# Texte source:
_ _ _ _ _ _ _

Déclaration de Ravachol
lors de son procès (1892)


Si je prends la parole, ce n'est pas pour me défendre des actes dont on m'ac­cuse, car seule la société, qui par son organisation met les hommes en lutte continuelle les uns contre les autres, est responsable. En effet, ne voit-on pas aujourd'hui dans toutes les classes et dans toutes les fonctions des per­sonnes qui désirent, je ne dirai pas la mort, parce que cela sonne mal à l'oreille, mais le malheur de leurs semblables, si cela peut leur procurer des avantages. Exemple : un patron ne fait-il pas des vœux pour voir un concurrent disparaître; tous les com­merçants en général ne voudraient-ils pas, et cela réciproquement, être seuls à jouir des avantages que peut rappor­ter ce genre d'occupations ? L'ouvrier sans emploi ne souhaite-t-il pas, pour obtenir du travail, que pour un motif quelconque celui qui est occupé soit rejeté de l'atelier ? Eh bien, dans une société où de pareils faits se produi­sent on n'a pas à être surpris des actes dans le genre de ceux qu'on me repro­che, qui ne sont que la conséquence logique de la lutte pour l'existence que se font les hommes qui, pour vivre, sont obligés d'employer toute espèce de moyen. Et, puisque chacun est pour soi, celui qui est dans la nécessité n'en est-il pas réduit a penser :

"Eh bien, puisqu'il en est ainsi, je n'ai pas à hésiter, lorsque j'ai faim, à em­ployer les moyens qui sont à ma dis­position, au risque de faire des victi­mes ! Les patrons, lorsqu'ils renvoient des ouvriers, s'inquiètent-ils s'ils vont mourir de faim ? Tous ceux qui ont du superflu s'occupent-ils s'il y a des gens qui manquent des choses nécessaires?"

_ _ _ _ _ _ _

# Extrait de données:
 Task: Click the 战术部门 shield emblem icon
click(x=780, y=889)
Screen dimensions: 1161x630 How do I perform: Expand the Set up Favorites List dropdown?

_ _ _ _ _ _ _

# Consignes:
• a. Résumez plus brièvement le paragraphe de la déclaration de Ravachol qui commence par « Si je prends la parole » en conservant ses faits principaux.
• b. D'après la déclaration de Ravachol, qui est seul responsable des actes dont il est accusé ?
• c. Prolongez la déclaration de Ravachol à partir de sa dernière phrase.
Les lignes de l'extrait de données sont indépendantes du texte source.

# Réponses:
• a. Ravachol ne prend pas la parole pour se défendre, car il tient la société pour seule responsable : son organisation met les hommes en lutte continuelle. Dans toutes les classes, on souhaite le malheur d'autrui si l'on peut en tirer avantage. Le patron espère la disparition d'un concurrent, les commerçants voudraient profiter seuls des gains de leur activité, et l'ouvrier sans emploi souhaite qu'un travailleur soit renvoyé pour prendre sa place. Les actes qu'on lui reproche ne sont donc que la conséquence logique de cette lutte pour l'existence, où chacun doit employer tous les moyens pour vivre. Puisque chacun est pour soi, celui qui est dans la nécessité en est réduit à une certaine conclusion.

• b. La société, qui par son organisation met les hommes en lutte continuelle les uns contre les autres.

• c.
Il y en a bien quelques-uns qui don­nent des secours, mais ils sont impuis­sants à soulager tous ceux qui sont dans la nécessité et qui mourront pré­maturément par suite des privations de toutes sortes, ou volontairement par les suicides de tous genres pour mettre fin à une existence misérable et ne pas avoir à supporter les rigueurs de la faim, les hontes et les humiliations sans nombre, et sans espoir de les voir finir. Ainsi ils ont la famille Hayem et le femme Souhain qui a donné la mort à ses enfants pour ne pas les voir plus longtemps souffrir, et toutes les fem­mes qui, dans la crainte de ne pas pouvoir nourrir un enfant, n'hésitent pas à compromettre leur santé et leur vie en détruisant dans leur sein le fruit de leurs amours.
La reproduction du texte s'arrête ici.